- _Problem statement_: Copy the rows word for word, starting at the line that contains "Task: Click Ayla's" and continuing through the last row. Leave the pictures out of your copy.
:: Data section
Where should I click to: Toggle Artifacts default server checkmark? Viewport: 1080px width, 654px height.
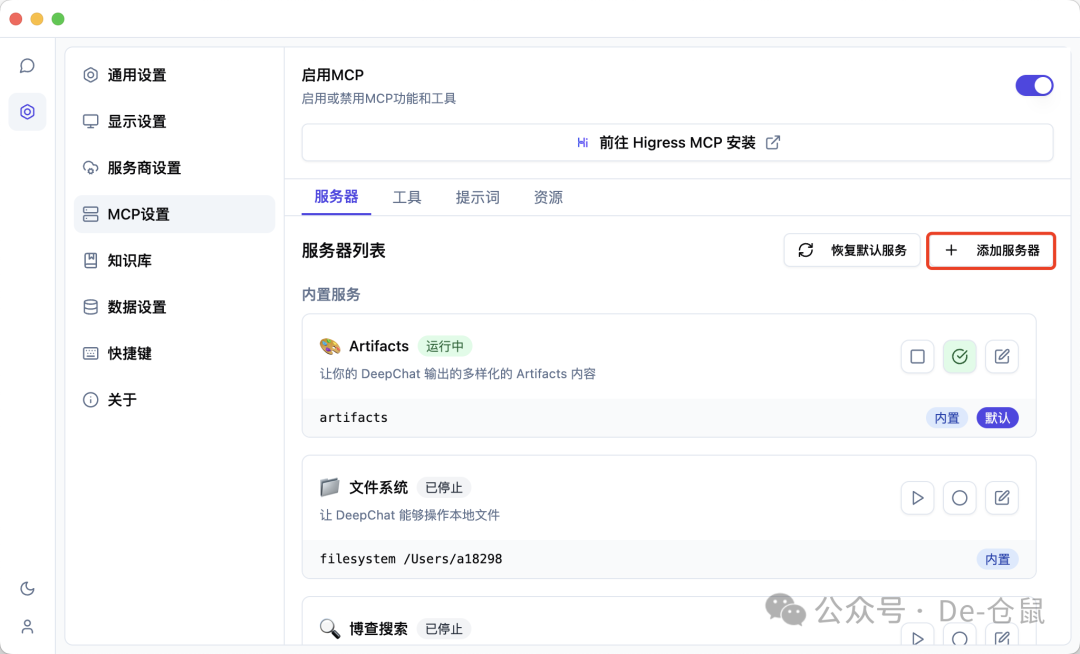pos(960,357)
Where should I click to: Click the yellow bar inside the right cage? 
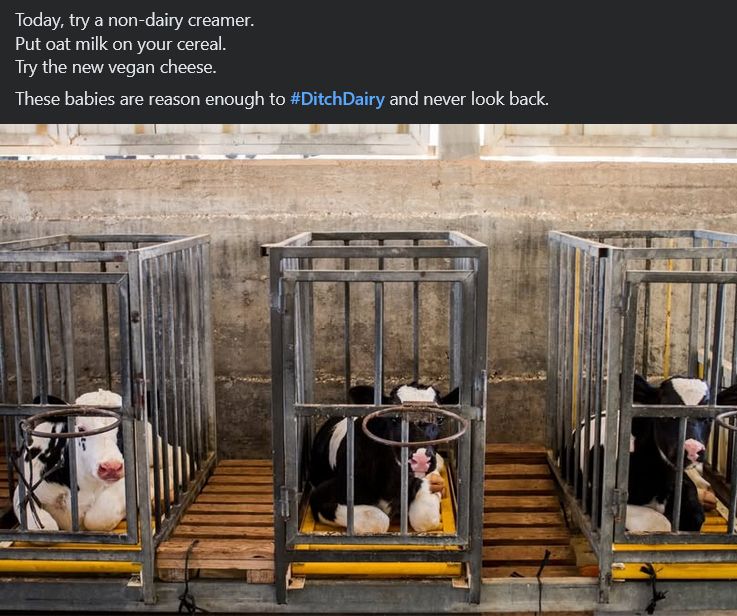coord(668,310)
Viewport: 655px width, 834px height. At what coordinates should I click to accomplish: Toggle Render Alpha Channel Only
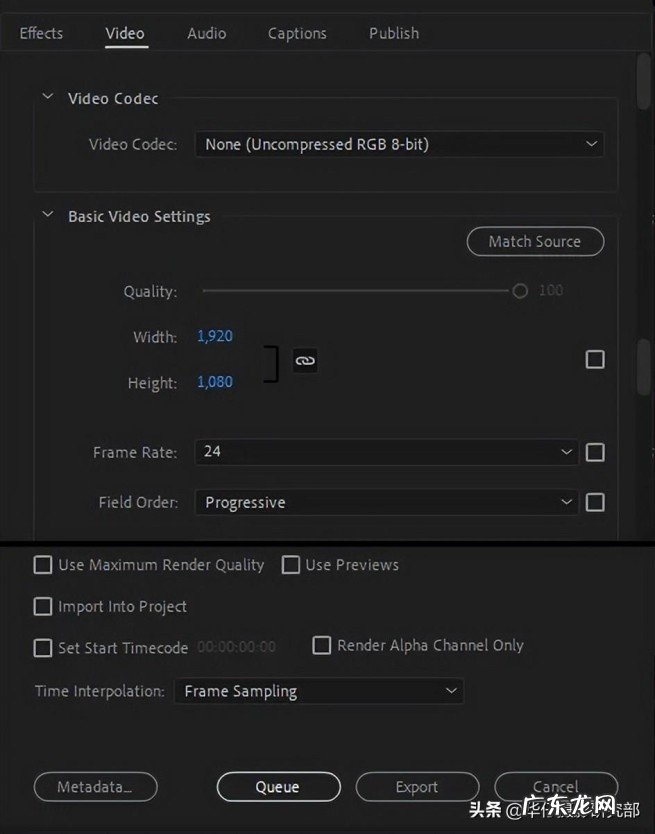[x=322, y=646]
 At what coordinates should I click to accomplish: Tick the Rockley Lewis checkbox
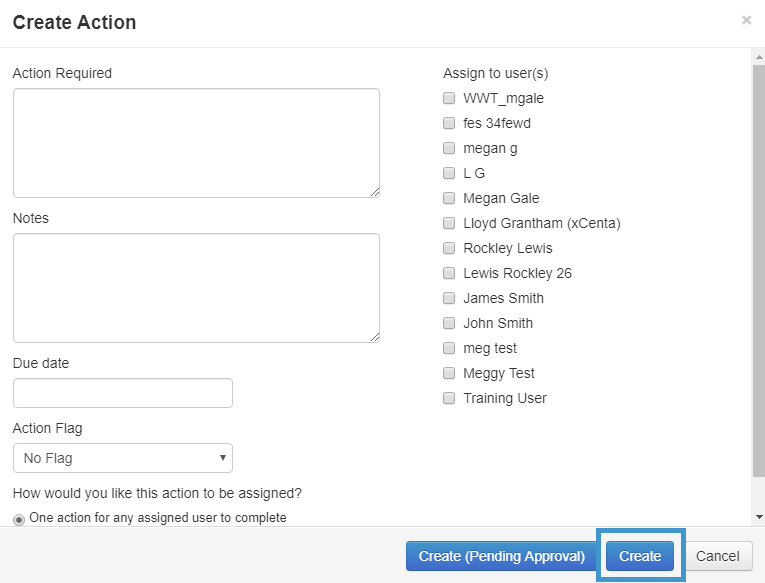[449, 248]
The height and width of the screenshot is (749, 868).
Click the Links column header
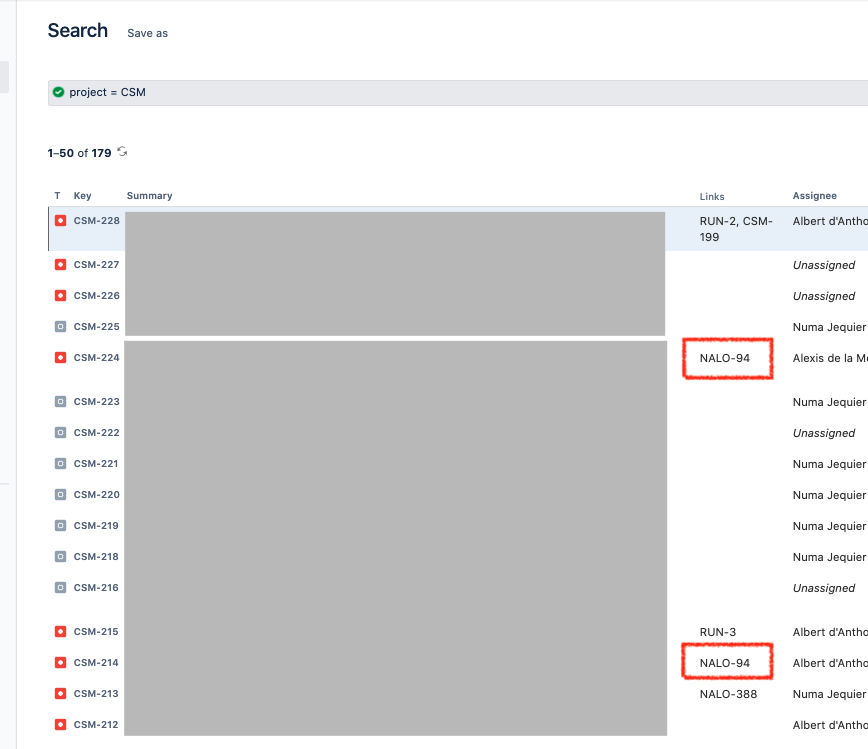712,197
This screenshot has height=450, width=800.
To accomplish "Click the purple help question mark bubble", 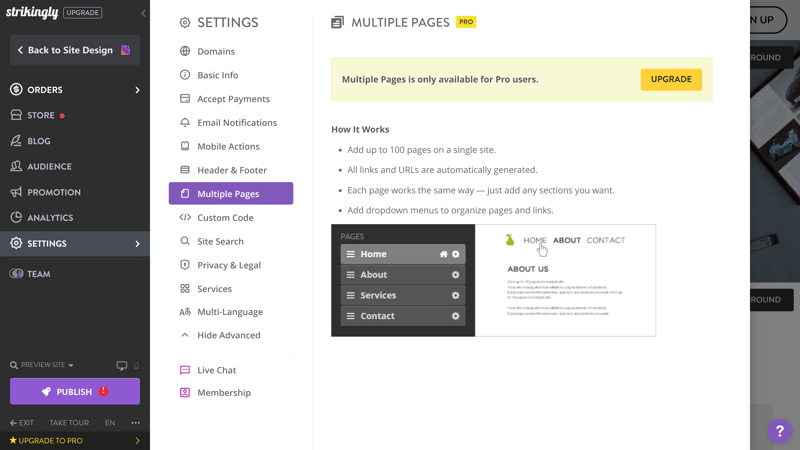I will [780, 431].
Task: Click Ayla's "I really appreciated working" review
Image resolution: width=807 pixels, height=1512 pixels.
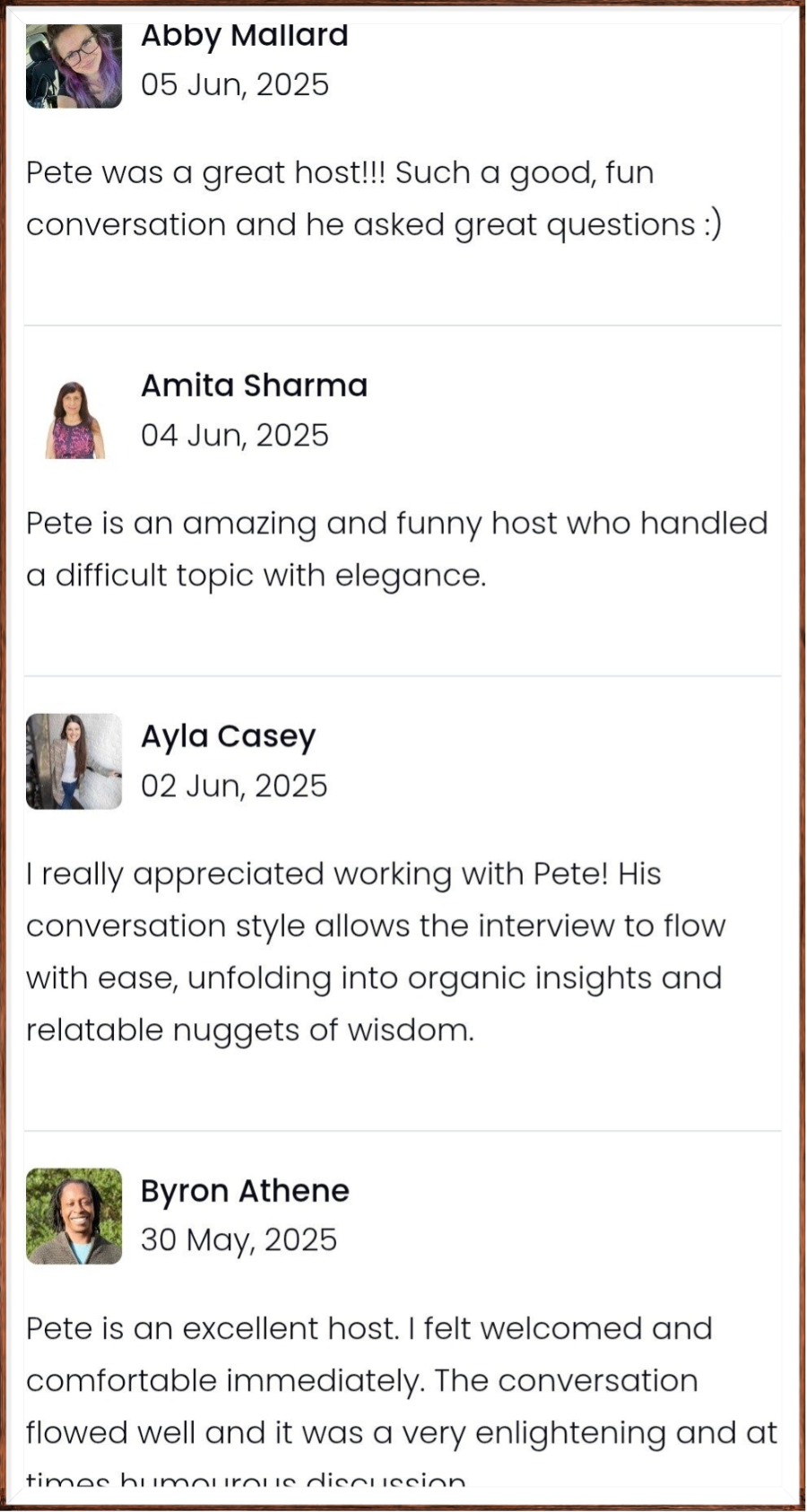Action: click(375, 952)
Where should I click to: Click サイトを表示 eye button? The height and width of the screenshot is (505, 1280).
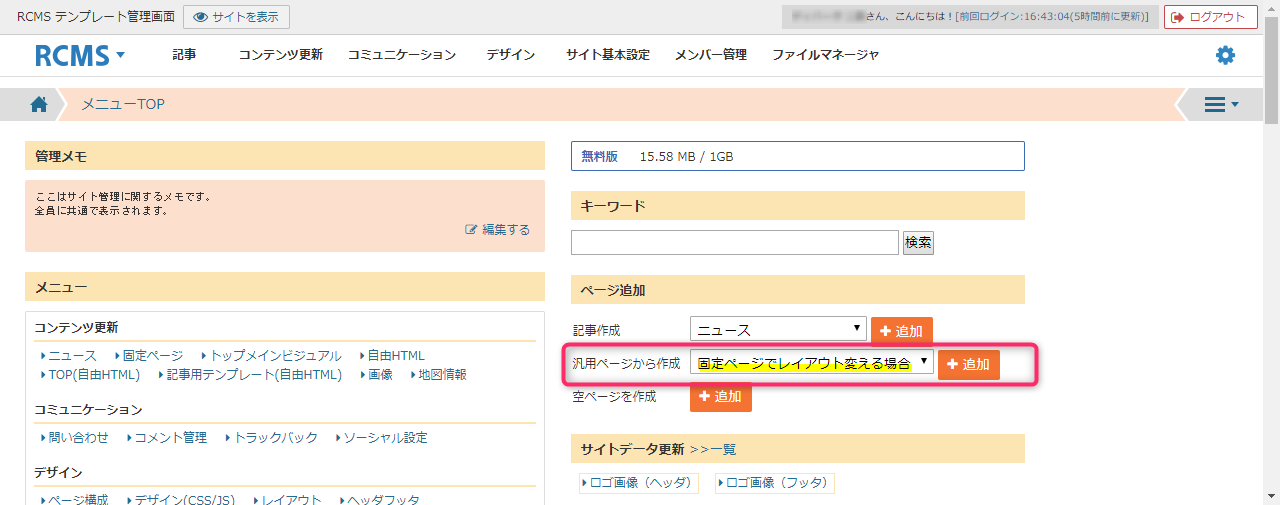[237, 17]
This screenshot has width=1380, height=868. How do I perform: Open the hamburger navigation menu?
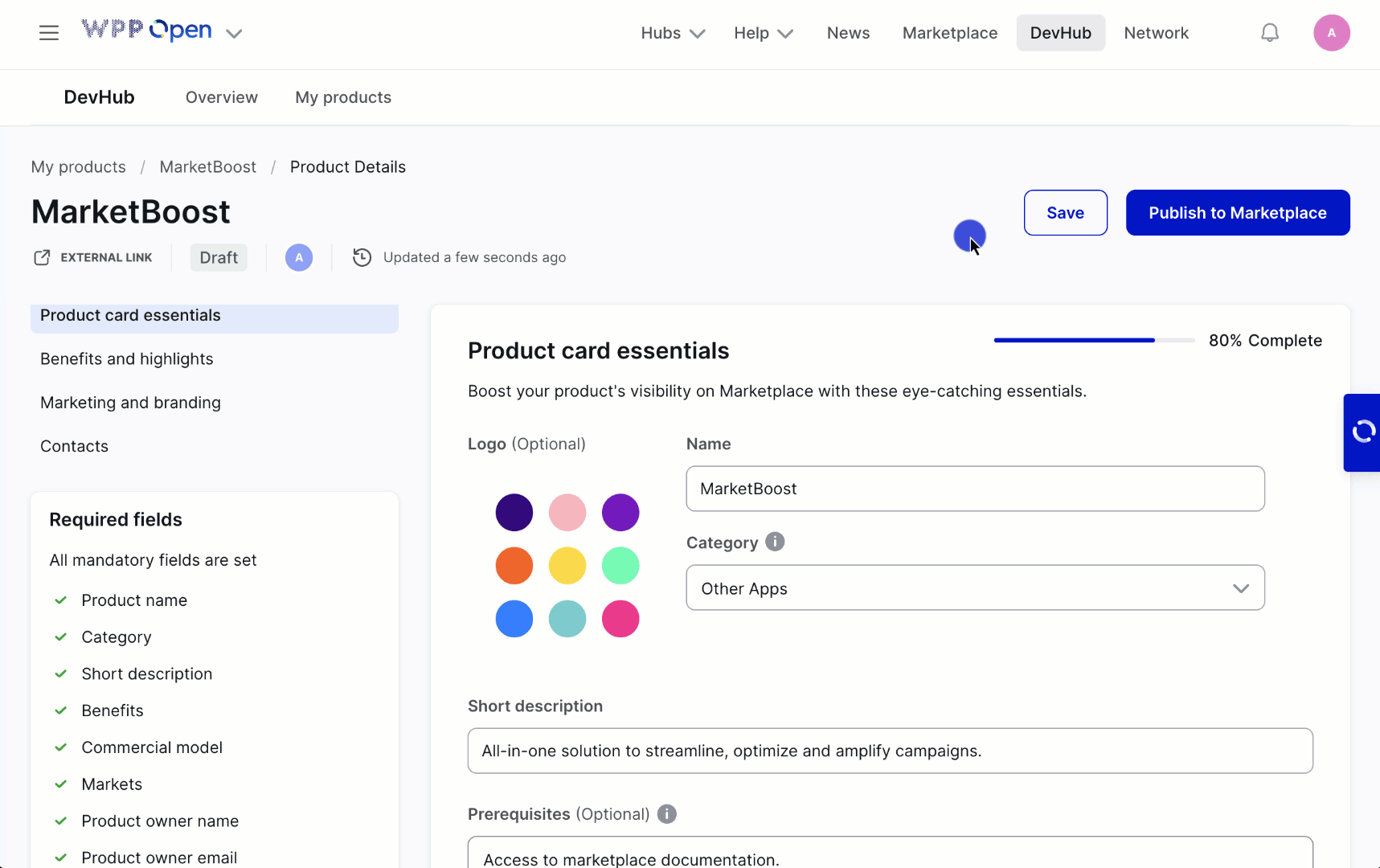(x=49, y=33)
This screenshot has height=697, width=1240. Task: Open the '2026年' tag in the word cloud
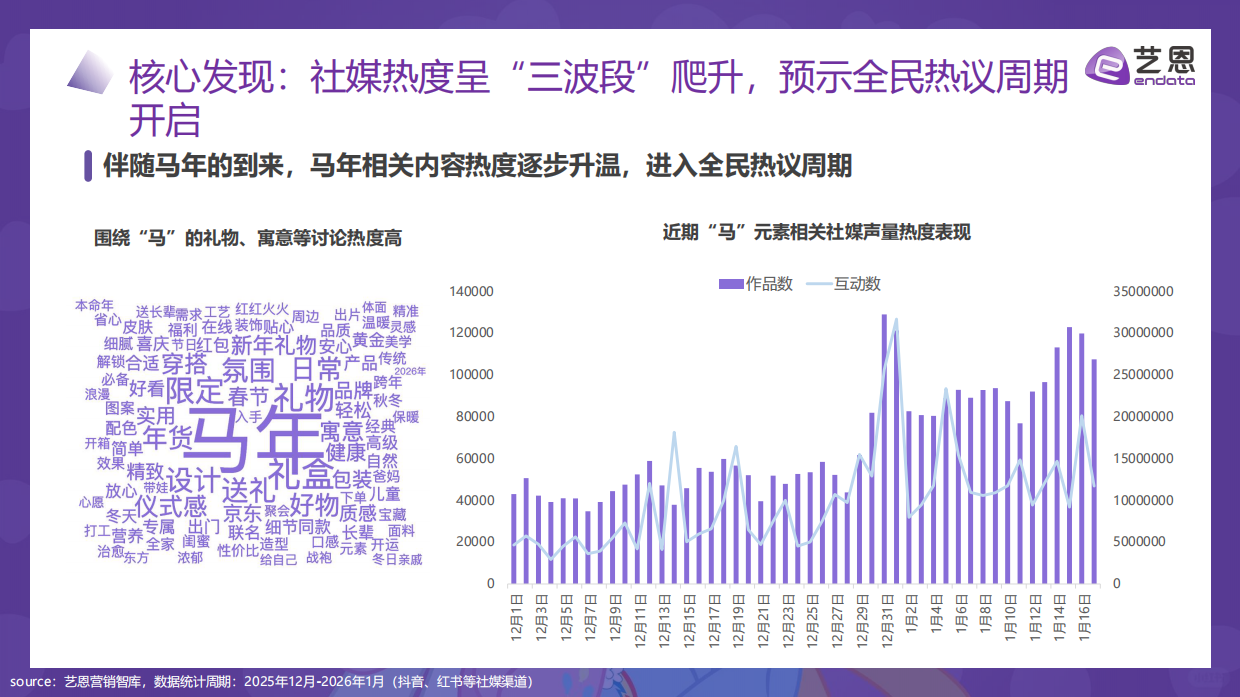[x=409, y=371]
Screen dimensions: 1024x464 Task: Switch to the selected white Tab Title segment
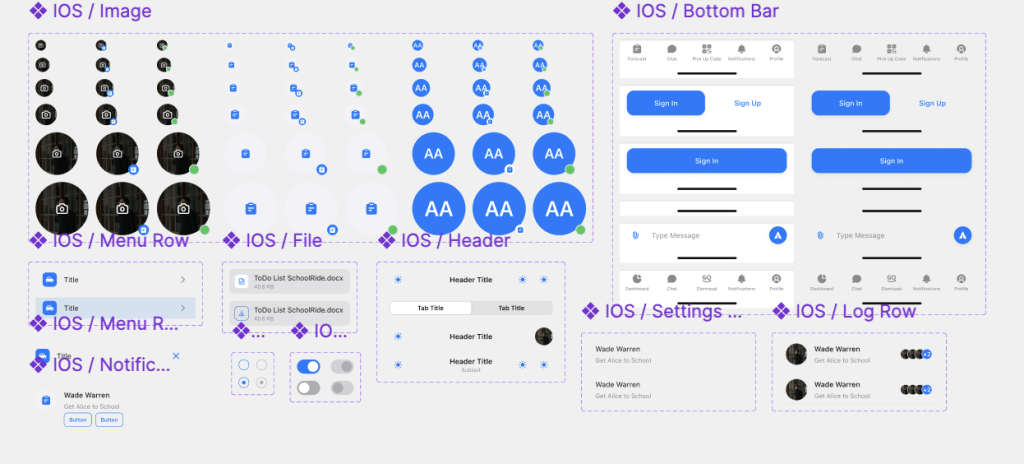pyautogui.click(x=429, y=308)
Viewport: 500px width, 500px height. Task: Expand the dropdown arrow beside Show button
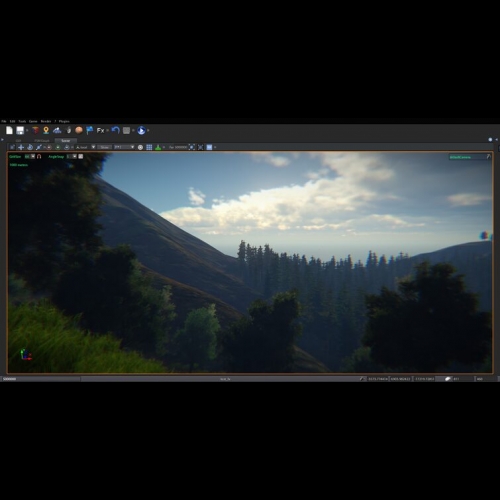point(93,147)
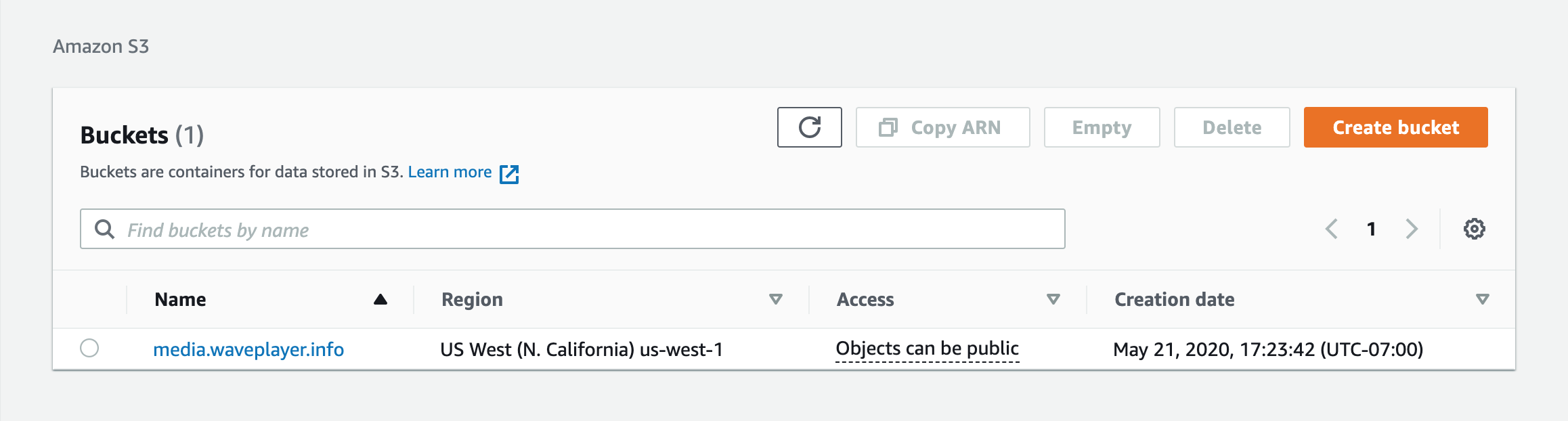
Task: Click the Delete button
Action: [1232, 127]
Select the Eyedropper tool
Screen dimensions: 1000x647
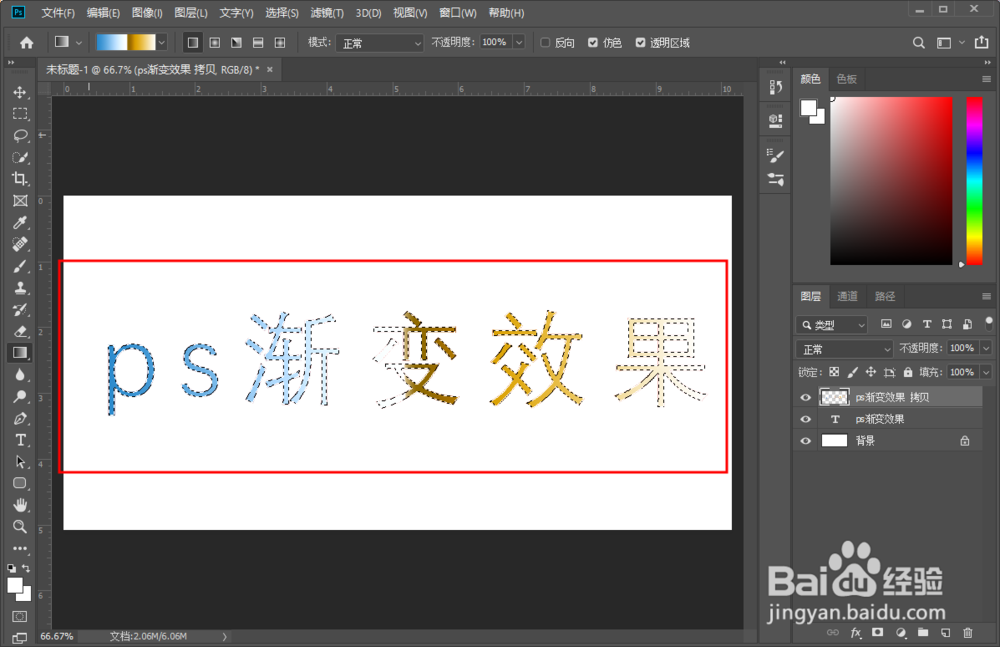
::::
- _Response for this exercise_:
Task: Click Ayla's "I really appreciated working" review
Image resolution: width=807 pixels, height=1512 pixels.
Action: click(375, 952)
Where should I click to: Click サイトを表示 eye button? The height and width of the screenshot is (505, 1280).
[237, 17]
This screenshot has width=1380, height=868. How do I perform: Open the hamburger navigation menu?
(x=49, y=33)
This screenshot has height=697, width=1240. Task: Open the '2026年' tag in the word cloud
[x=409, y=371]
Screen dimensions: 1024x464 Task: Switch to the selected white Tab Title segment
pyautogui.click(x=429, y=308)
Viewport: 500px width, 500px height. Task: Expand the dropdown arrow beside Show button
point(93,147)
Task: Click the Delete button
Action: [1232, 127]
Select the Eyedropper tool
Screen dimensions: 1000x647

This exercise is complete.